(Collected data entries)
....................
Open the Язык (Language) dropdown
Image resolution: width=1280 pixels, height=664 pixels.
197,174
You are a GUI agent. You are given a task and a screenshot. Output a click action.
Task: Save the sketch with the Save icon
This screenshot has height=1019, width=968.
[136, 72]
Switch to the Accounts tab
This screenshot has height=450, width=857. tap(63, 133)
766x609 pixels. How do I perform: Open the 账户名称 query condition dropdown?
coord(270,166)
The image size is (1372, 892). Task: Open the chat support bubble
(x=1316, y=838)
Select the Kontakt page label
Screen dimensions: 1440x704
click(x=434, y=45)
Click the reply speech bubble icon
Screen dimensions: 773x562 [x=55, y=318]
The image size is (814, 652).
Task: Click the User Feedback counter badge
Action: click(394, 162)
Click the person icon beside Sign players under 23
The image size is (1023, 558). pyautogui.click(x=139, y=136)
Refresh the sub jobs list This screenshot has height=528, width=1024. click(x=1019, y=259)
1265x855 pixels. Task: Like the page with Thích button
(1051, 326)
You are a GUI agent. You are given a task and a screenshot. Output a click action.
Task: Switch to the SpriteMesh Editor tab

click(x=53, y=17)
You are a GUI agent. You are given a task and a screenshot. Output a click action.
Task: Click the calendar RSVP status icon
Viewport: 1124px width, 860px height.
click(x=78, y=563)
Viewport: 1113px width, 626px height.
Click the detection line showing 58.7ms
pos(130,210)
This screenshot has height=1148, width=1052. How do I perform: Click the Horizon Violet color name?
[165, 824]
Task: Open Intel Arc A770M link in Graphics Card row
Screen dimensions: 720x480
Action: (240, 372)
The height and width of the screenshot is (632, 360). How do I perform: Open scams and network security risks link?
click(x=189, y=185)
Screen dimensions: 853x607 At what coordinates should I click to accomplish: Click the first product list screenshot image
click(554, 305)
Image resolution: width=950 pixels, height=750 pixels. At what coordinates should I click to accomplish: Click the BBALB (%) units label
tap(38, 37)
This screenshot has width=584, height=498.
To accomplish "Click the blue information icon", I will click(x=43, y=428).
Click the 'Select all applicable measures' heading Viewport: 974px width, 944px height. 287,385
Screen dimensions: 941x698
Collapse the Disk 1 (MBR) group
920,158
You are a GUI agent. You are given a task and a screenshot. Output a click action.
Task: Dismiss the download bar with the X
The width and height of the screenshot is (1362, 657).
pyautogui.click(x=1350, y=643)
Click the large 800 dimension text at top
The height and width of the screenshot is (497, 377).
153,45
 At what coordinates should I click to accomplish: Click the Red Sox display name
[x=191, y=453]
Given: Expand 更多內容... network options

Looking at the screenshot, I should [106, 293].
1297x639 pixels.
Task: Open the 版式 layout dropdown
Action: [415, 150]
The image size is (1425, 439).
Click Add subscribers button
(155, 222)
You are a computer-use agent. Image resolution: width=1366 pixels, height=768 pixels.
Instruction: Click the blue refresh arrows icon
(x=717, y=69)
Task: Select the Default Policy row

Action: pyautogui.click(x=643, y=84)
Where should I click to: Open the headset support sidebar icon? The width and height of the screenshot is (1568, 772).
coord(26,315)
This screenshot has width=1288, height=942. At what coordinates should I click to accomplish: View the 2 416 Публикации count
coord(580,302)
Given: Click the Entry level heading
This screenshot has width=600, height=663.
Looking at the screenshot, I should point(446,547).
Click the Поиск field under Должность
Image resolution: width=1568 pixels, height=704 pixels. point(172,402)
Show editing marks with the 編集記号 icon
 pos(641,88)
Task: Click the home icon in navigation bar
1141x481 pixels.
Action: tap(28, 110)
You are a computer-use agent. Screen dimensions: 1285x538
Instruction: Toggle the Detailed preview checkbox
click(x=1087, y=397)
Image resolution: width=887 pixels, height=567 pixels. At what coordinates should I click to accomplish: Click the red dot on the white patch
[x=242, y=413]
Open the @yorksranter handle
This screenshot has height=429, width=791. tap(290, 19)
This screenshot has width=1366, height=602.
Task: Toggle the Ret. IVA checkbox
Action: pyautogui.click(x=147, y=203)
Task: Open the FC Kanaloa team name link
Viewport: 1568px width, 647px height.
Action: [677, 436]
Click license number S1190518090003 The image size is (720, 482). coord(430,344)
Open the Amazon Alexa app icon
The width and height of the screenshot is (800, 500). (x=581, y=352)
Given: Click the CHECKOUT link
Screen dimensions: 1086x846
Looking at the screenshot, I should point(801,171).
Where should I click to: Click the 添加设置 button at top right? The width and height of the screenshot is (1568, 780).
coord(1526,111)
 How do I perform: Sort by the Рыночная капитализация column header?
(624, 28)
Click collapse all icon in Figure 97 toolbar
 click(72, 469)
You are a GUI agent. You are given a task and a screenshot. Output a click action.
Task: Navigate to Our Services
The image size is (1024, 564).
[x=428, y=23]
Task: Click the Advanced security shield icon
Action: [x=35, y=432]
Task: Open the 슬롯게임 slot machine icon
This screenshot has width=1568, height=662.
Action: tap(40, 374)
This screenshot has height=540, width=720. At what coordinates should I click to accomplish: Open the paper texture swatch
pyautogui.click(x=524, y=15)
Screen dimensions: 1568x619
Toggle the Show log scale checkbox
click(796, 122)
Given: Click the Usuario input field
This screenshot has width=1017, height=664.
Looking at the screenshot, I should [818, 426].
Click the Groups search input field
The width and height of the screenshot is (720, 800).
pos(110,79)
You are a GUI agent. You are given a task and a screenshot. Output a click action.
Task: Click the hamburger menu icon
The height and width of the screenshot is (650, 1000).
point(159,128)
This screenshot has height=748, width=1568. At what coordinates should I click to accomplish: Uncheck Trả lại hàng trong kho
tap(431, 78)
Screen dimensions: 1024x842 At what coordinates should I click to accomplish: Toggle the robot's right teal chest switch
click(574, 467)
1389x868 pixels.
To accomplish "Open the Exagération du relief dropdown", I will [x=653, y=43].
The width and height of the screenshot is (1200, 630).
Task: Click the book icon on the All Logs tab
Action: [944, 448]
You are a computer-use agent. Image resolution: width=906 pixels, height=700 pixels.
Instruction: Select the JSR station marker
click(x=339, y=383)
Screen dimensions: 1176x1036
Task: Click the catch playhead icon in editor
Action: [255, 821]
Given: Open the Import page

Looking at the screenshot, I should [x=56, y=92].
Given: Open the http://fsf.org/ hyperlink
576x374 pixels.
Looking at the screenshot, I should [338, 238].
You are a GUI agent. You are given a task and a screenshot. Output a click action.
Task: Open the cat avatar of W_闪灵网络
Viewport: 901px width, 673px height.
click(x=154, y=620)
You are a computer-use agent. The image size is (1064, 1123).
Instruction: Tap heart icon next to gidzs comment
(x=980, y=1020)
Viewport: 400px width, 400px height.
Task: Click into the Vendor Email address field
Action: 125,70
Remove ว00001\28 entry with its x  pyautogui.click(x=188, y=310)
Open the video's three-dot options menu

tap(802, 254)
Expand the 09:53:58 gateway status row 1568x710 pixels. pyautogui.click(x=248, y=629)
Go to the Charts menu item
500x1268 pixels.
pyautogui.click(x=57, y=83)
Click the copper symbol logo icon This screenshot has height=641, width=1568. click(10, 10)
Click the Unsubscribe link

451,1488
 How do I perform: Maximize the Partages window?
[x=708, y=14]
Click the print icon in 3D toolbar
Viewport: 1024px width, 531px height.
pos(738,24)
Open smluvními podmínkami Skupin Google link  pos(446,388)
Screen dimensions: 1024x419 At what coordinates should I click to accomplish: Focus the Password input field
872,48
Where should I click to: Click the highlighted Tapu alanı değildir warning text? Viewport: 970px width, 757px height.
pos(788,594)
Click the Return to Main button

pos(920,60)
....................
TASK GOAL - Make an exact copy of every record listed above.

ANSWER BOX -
Open the Язык (Language) dropdown
Image resolution: width=1280 pixels, height=664 pixels.
197,174
You are a GUI agent. You are given a task and a screenshot. Output a click action.
Task: Save the sketch with the Save icon
This screenshot has height=1019, width=968.
[136, 72]
Switch to the Accounts tab
This screenshot has height=450, width=857. tap(63, 133)
766x609 pixels. How do I perform: Open the 账户名称 query condition dropdown?
coord(270,166)
The image size is (1372, 892). Task: Open the chat support bubble
(x=1316, y=838)
Select the Kontakt page label
Screen dimensions: 1440x704
click(x=434, y=45)
Click the reply speech bubble icon
Screen dimensions: 773x562 [x=55, y=318]
The image size is (814, 652).
Task: Click the User Feedback counter badge
Action: click(394, 162)
Click the person icon beside Sign players under 23
The image size is (1023, 558). pyautogui.click(x=139, y=136)
Refresh the sub jobs list This screenshot has height=528, width=1024. click(x=1019, y=259)
1265x855 pixels. Task: Like the page with Thích button
(1051, 326)
You are a GUI agent. You are given a task and a screenshot. Output a click action.
Task: Switch to the SpriteMesh Editor tab

click(x=53, y=17)
You are a GUI agent. You are given a task and a screenshot. Output a click action.
Task: Click the calendar RSVP status icon
Viewport: 1124px width, 860px height.
click(x=78, y=563)
Viewport: 1113px width, 626px height.
Click the detection line showing 58.7ms
pos(130,210)
This screenshot has height=1148, width=1052. How do I perform: Click the Horizon Violet color name?
[165, 824]
Task: Open Intel Arc A770M link in Graphics Card row
Screen dimensions: 720x480
Action: (240, 372)
The height and width of the screenshot is (632, 360). How do I perform: Open scams and network security risks link?
click(x=189, y=185)
Screen dimensions: 853x607 At what coordinates should I click to accomplish: Click the first product list screenshot image
click(554, 305)
Image resolution: width=950 pixels, height=750 pixels. At what coordinates should I click to accomplish: Click the BBALB (%) units label
tap(38, 37)
This screenshot has width=584, height=498.
To accomplish "Click the blue information icon", I will click(x=43, y=428).
Click the 'Select all applicable measures' heading Viewport: 974px width, 944px height. 287,385
Screen dimensions: 941x698
Collapse the Disk 1 (MBR) group
920,158
You are a GUI agent. You are given a task and a screenshot. Output a click action.
Task: Dismiss the download bar with the X
The width and height of the screenshot is (1362, 657).
pyautogui.click(x=1350, y=643)
Click the large 800 dimension text at top
The height and width of the screenshot is (497, 377).
153,45
 At what coordinates should I click to accomplish: Click the Red Sox display name
[x=191, y=453]
Given: Expand 更多內容... network options

Looking at the screenshot, I should [106, 293].
1297x639 pixels.
Task: Open the 版式 layout dropdown
Action: [415, 150]
The image size is (1425, 439).
Click Add subscribers button
(155, 222)
You are a computer-use agent. Image resolution: width=1366 pixels, height=768 pixels.
Instruction: Click the blue refresh arrows icon
(x=717, y=69)
Task: Select the Default Policy row

Action: pyautogui.click(x=643, y=84)
Where should I click to: Open the headset support sidebar icon? The width and height of the screenshot is (1568, 772).
coord(26,315)
This screenshot has width=1288, height=942. At what coordinates should I click to accomplish: View the 2 416 Публикации count
coord(580,302)
Given: Click the Entry level heading
This screenshot has width=600, height=663.
Looking at the screenshot, I should point(446,547).
Click the Поиск field under Должность
Image resolution: width=1568 pixels, height=704 pixels. point(172,402)
Show editing marks with the 編集記号 icon
 pos(641,88)
Task: Click the home icon in navigation bar
1141x481 pixels.
Action: tap(28, 110)
You are a computer-use agent. Screen dimensions: 1285x538
Instruction: Toggle the Detailed preview checkbox
click(x=1087, y=397)
Image resolution: width=887 pixels, height=567 pixels. At what coordinates should I click to accomplish: Click the red dot on the white patch
[x=242, y=413]
Open the @yorksranter handle
This screenshot has height=429, width=791. tap(290, 19)
This screenshot has width=1366, height=602.
Task: Toggle the Ret. IVA checkbox
Action: pyautogui.click(x=147, y=203)
Task: Open the FC Kanaloa team name link
Viewport: 1568px width, 647px height.
Action: [677, 436]
Click license number S1190518090003 The image size is (720, 482). coord(430,344)
Open the Amazon Alexa app icon
The width and height of the screenshot is (800, 500). (x=581, y=352)
Given: Click the CHECKOUT link
Screen dimensions: 1086x846
Looking at the screenshot, I should point(801,171).
Where should I click to: Click the 添加设置 button at top right? The width and height of the screenshot is (1568, 780).
coord(1526,111)
 How do I perform: Sort by the Рыночная капитализация column header?
(624, 28)
Click collapse all icon in Figure 97 toolbar
 click(72, 469)
You are a GUI agent. You are given a task and a screenshot. Output a click action.
Task: Navigate to Our Services
The image size is (1024, 564).
[x=428, y=23]
Task: Click the Advanced security shield icon
Action: [x=35, y=432]
Task: Open the 슬롯게임 slot machine icon
This screenshot has width=1568, height=662.
Action: tap(40, 374)
This screenshot has height=540, width=720. At what coordinates should I click to accomplish: Open the paper texture swatch
pyautogui.click(x=524, y=15)
Screen dimensions: 1568x619
Toggle the Show log scale checkbox
click(796, 122)
Given: Click the Usuario input field
This screenshot has width=1017, height=664.
Looking at the screenshot, I should [818, 426].
Click the Groups search input field
The width and height of the screenshot is (720, 800).
pos(110,79)
You are a GUI agent. You are given a task and a screenshot. Output a click action.
Task: Click the hamburger menu icon
The height and width of the screenshot is (650, 1000).
point(159,128)
This screenshot has height=748, width=1568. At what coordinates should I click to accomplish: Uncheck Trả lại hàng trong kho
tap(431, 78)
Screen dimensions: 1024x842 At what coordinates should I click to accomplish: Toggle the robot's right teal chest switch
click(574, 467)
1389x868 pixels.
To accomplish "Open the Exagération du relief dropdown", I will [x=653, y=43].
The width and height of the screenshot is (1200, 630).
Task: Click the book icon on the All Logs tab
Action: [944, 448]
You are a computer-use agent. Image resolution: width=906 pixels, height=700 pixels.
Instruction: Select the JSR station marker
click(x=339, y=383)
Screen dimensions: 1176x1036
Task: Click the catch playhead icon in editor
Action: [255, 821]
Given: Open the Import page

Looking at the screenshot, I should [x=56, y=92].
Given: Open the http://fsf.org/ hyperlink
576x374 pixels.
Looking at the screenshot, I should [338, 238].
You are a GUI agent. You are given a task and a screenshot. Output a click action.
Task: Open the cat avatar of W_闪灵网络
Viewport: 901px width, 673px height.
click(x=154, y=620)
You are a computer-use agent. The image size is (1064, 1123).
Instruction: Tap heart icon next to gidzs comment
(x=980, y=1020)
Viewport: 400px width, 400px height.
Task: Click into the Vendor Email address field
Action: 125,70
Remove ว00001\28 entry with its x  pyautogui.click(x=188, y=310)
Open the video's three-dot options menu

tap(802, 254)
Expand the 09:53:58 gateway status row 1568x710 pixels. pyautogui.click(x=248, y=629)
Go to the Charts menu item
500x1268 pixels.
pyautogui.click(x=57, y=83)
Click the copper symbol logo icon This screenshot has height=641, width=1568. click(10, 10)
Click the Unsubscribe link

451,1488
 How do I perform: Maximize the Partages window?
[x=708, y=14]
Click the print icon in 3D toolbar
Viewport: 1024px width, 531px height.
pos(738,24)
Open smluvními podmínkami Skupin Google link  pos(446,388)
Screen dimensions: 1024x419 At what coordinates should I click to accomplish: Focus the Password input field
872,48
Where should I click to: Click the highlighted Tapu alanı değildir warning text? Viewport: 970px width, 757px height.
pos(788,594)
Click the Return to Main button

pos(920,60)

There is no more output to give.